ECLI:NL:RBROE:2008:BC8955
Rechtbank Roermond
- Eerste aanleg - enkelvoudig
- P.C.G. Brants
- Rechtspraak.nl
Machtiging tot uithuisplaatsing van minderjarige in specifiek pleeggezin
In deze zaak gaat het om de uithuisplaatsing van een minderjarige, waarbij de ouders instemmen met de uithuisplaatsing, maar bezwaar maken tegen de uitvoering door de Stichting Bureau Jeugdzorg. De kinderrechter heeft op 1 april 2008 een mondelinge behandeling gehouden, waarbij de ouders, het pleeggezin, de gezinsvoogd en medewerkers van Jeugdzorg aanwezig waren. De ouders hebben gezamenlijk ouderlijk gezag, maar zijn niet meer bij elkaar. De minderjarige heeft al verschillende verblijfplaatsen gekend en er zijn zorgen over haar hechtingsproblematiek. De stichting heeft herhaaldelijk geprobeerd de minderjarige bij de moeder terug te plaatsen, maar zonder succes. De ouders zijn het eens met de uithuisplaatsing, maar hebben bezwaren tegen de plaatsing in het specifieke pleeggezin.
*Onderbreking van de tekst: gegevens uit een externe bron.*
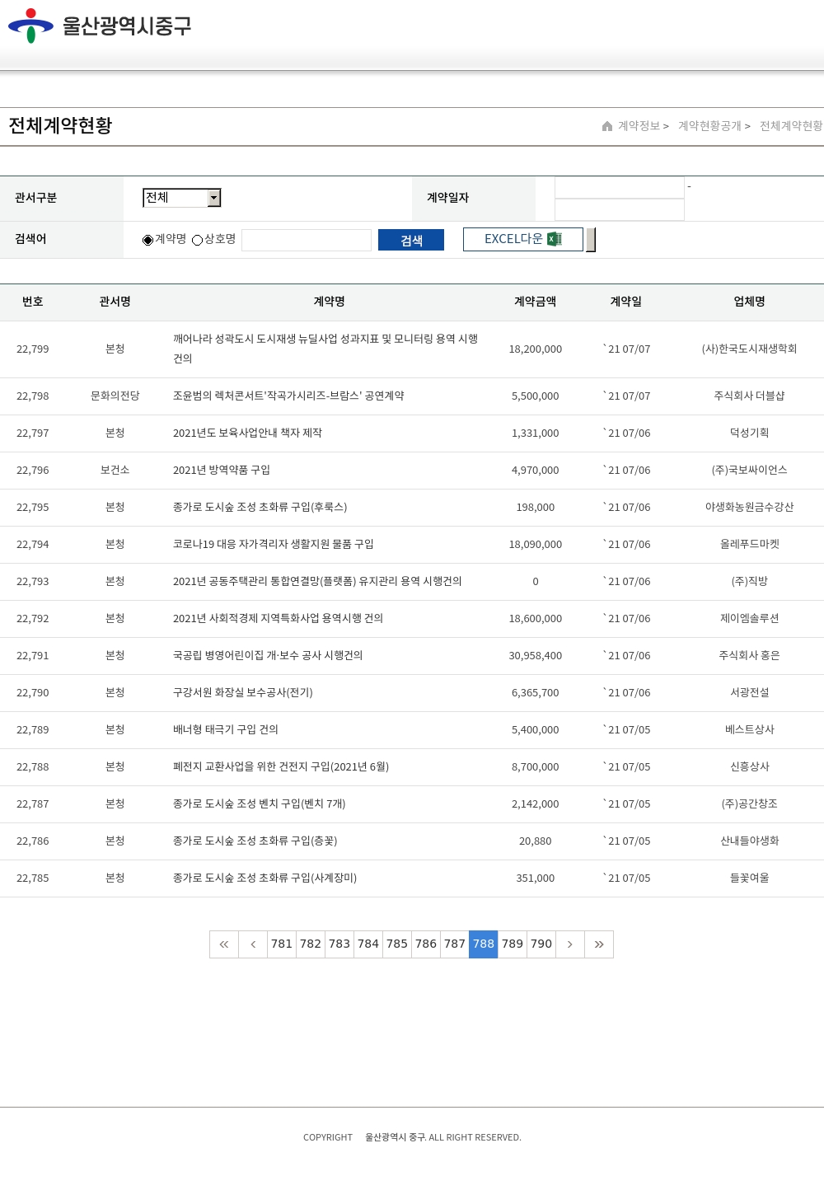Click the contract end date input field

click(x=620, y=209)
De kinderrechter heeft de belangenafweging van de stichting als gedegen beoordeeld en heeft besloten om de machtiging tot uithuisplaatsing in het pleeggezin van [pleeggezin] te verlenen. De kinderrechter benadrukt dat de beslissing tot afgifte van een machtiging tot uithuisplaatsing niet gaat over de feitelijke plaatsing in een specifiek pleeggezin, tenzij dit expliciet in het indicatiebesluit is vermeld. In dit geval was het pleeggezin niet specifiek genoemd in het indicatiebesluit, maar de kinderrechter accepteert de aanvulling van de stichting als een legitieme aanvulling op de indicatiestelling.
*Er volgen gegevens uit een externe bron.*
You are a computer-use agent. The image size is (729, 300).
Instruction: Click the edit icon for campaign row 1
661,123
De kinderrechter heeft uiteindelijk besloten om de ondertoezichtstelling van de minderjarige met één jaar te verlengen en de machtiging tot uithuisplaatsing in het pleeggezin van [pleeggezin] te verlengen tot 14 april 2009. Deze beslissing is genomen in het belang van de minderjarige, waarbij de ouders verplicht zijn bij te dragen aan de kosten van de plaatsing.